Monday, August 5, 2019

Russians Less Interested in Rights of Minorities than are Europeans and Other Socialist Bloc Peoples, New Study Reports


Paul Goble
           
            Staunton, August 2 – Compared to Europeans and residents of other former communist countries, Russians are much less interested in protecting the rights of minorities, Alla Salmina of Moscow’s Higher School of Economics says in a new article based on data from 28 countries in the European Social Survey. 

            Published in the latest issue of Polis (“Interconnection of the Understanding of Democracy and Attitudes toward It in Russia and European Countries” (in Russian; Polis, 4 (2019): 119-131) and summarized at iq.hse.ru/news/300363065.html), the article says that Russians share many of the values of democracy elsewhere but not on minority rights. 

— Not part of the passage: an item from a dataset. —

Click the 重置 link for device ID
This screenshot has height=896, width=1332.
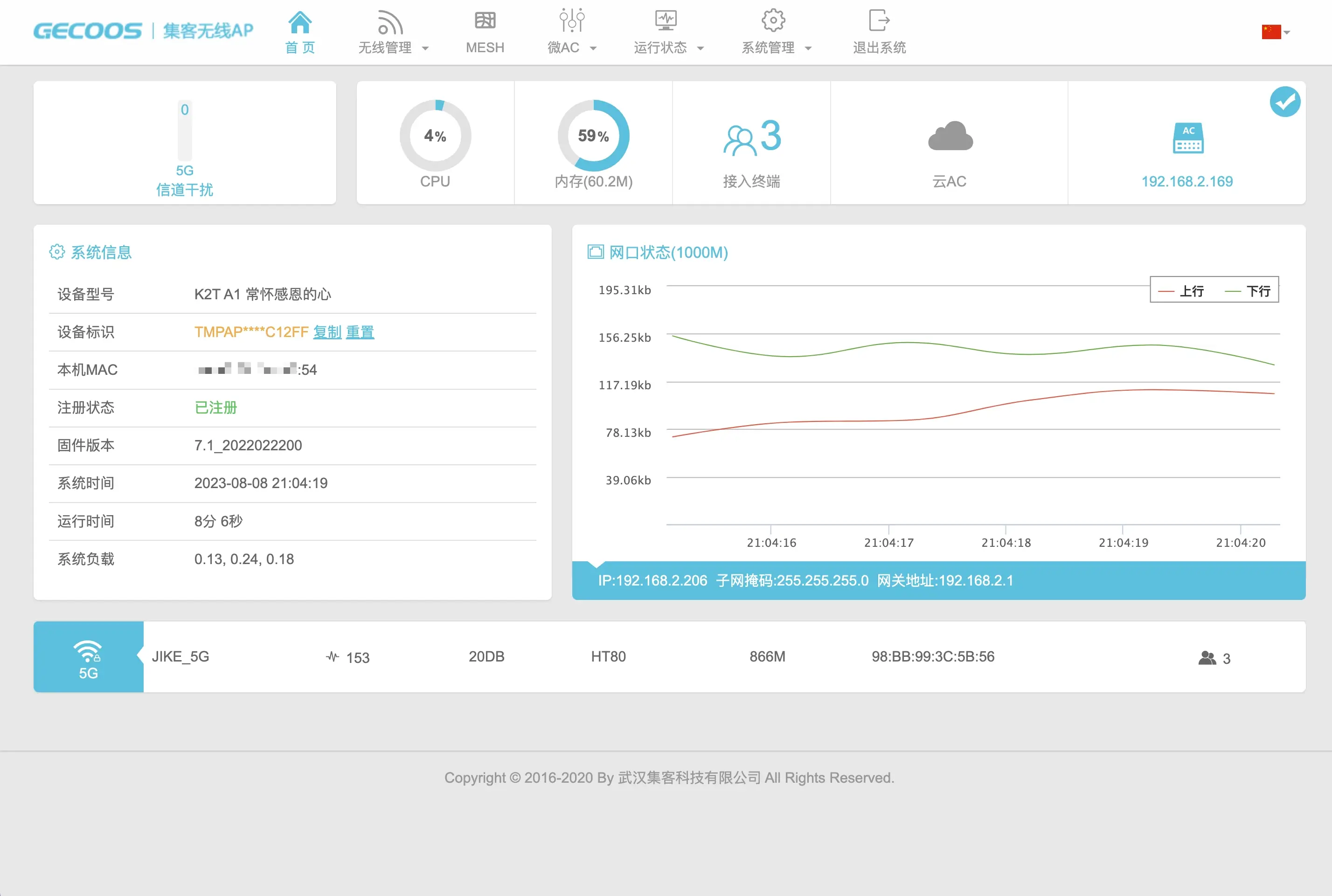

            Russians, in ways similar to other nations, say that for them priorities of democratic development are “free and just federal elections, the possibility of each to freely and openly express his political views, even if they are radical, and the offering to voters of really different programs of political parties.”

            But with regard to the protections of minorities, Russians are outliers. Overwhelmingly they view the defense of the rights of minorities of all kinds as much less a characteristic of democracy than do “all other countries, both ‘Western’ and those in the past socialist,” Salmina says the data show.

            That “majoritarian” bias both helps to explain Vladimir Putin’s policies toward ethnic, religious and sexual orientation minorities and quite possibly has been exacerbated in recent times by the Kremlin leader’s policies.